[Dataset excerpt]

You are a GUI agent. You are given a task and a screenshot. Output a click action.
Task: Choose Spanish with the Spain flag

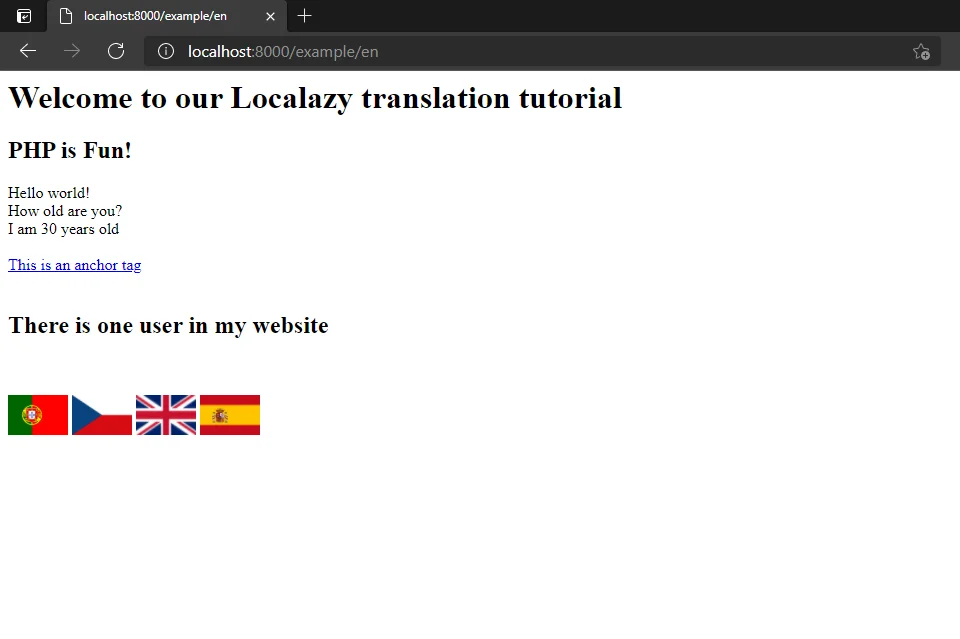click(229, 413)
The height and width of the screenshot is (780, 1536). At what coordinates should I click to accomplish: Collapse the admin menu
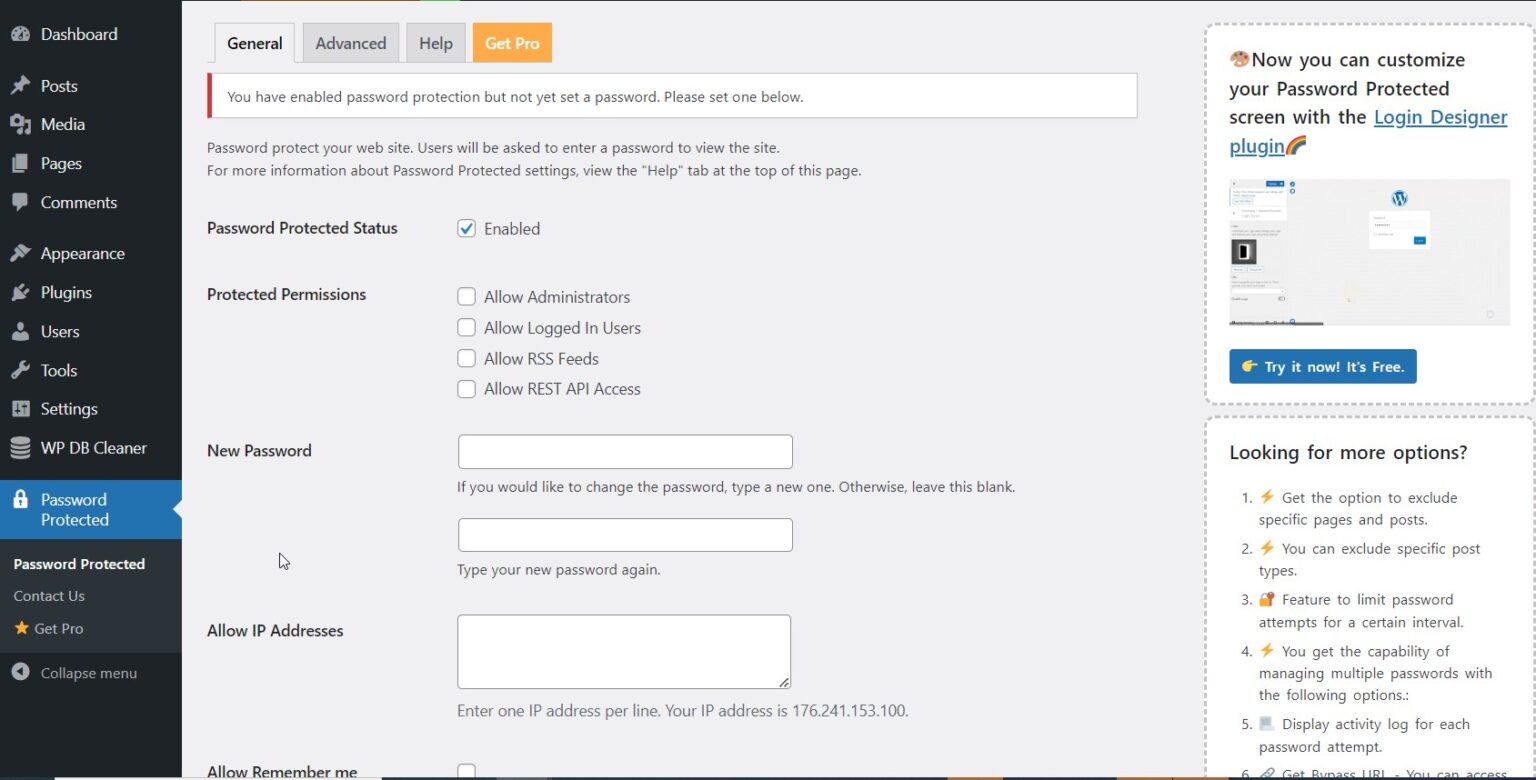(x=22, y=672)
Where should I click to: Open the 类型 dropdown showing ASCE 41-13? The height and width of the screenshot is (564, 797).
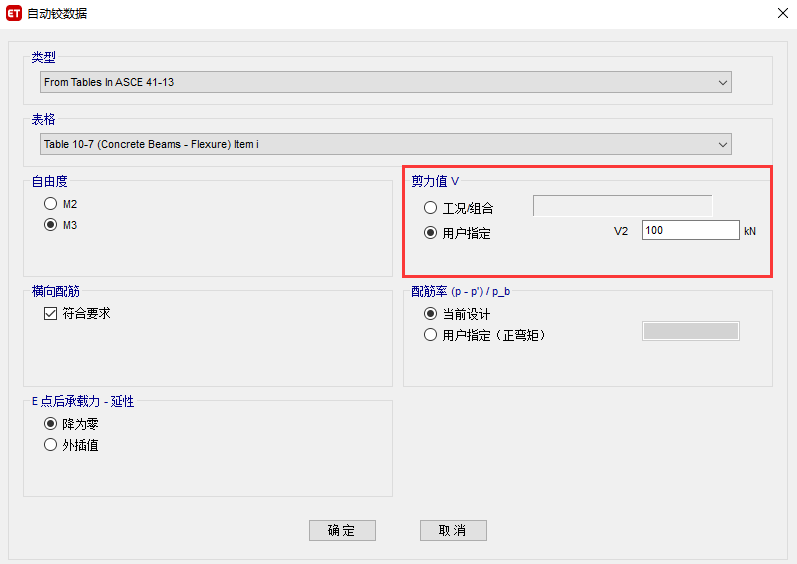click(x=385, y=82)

- EXERCISE
Render everything from the line containing "The height and width of the screenshot is (780, 1536)." down to the last of the lines above as a Markdown table with the columns No. and Line, with blank lines omitted. Leave the pictures out of the answer.

- SOLVED EXERCISE
| No. | Line |
|---|---|
| 1 | The height and width of the screenshot is (780, 1536). At what coordinates should I click to accomplish: Collapse the admin menu |
| 2 | (x=22, y=672) |
| 3 | Where should I click to: Open the 类型 dropdown showing ASCE 41-13? The height and width of the screenshot is (564, 797). |
| 4 | click(x=385, y=82) |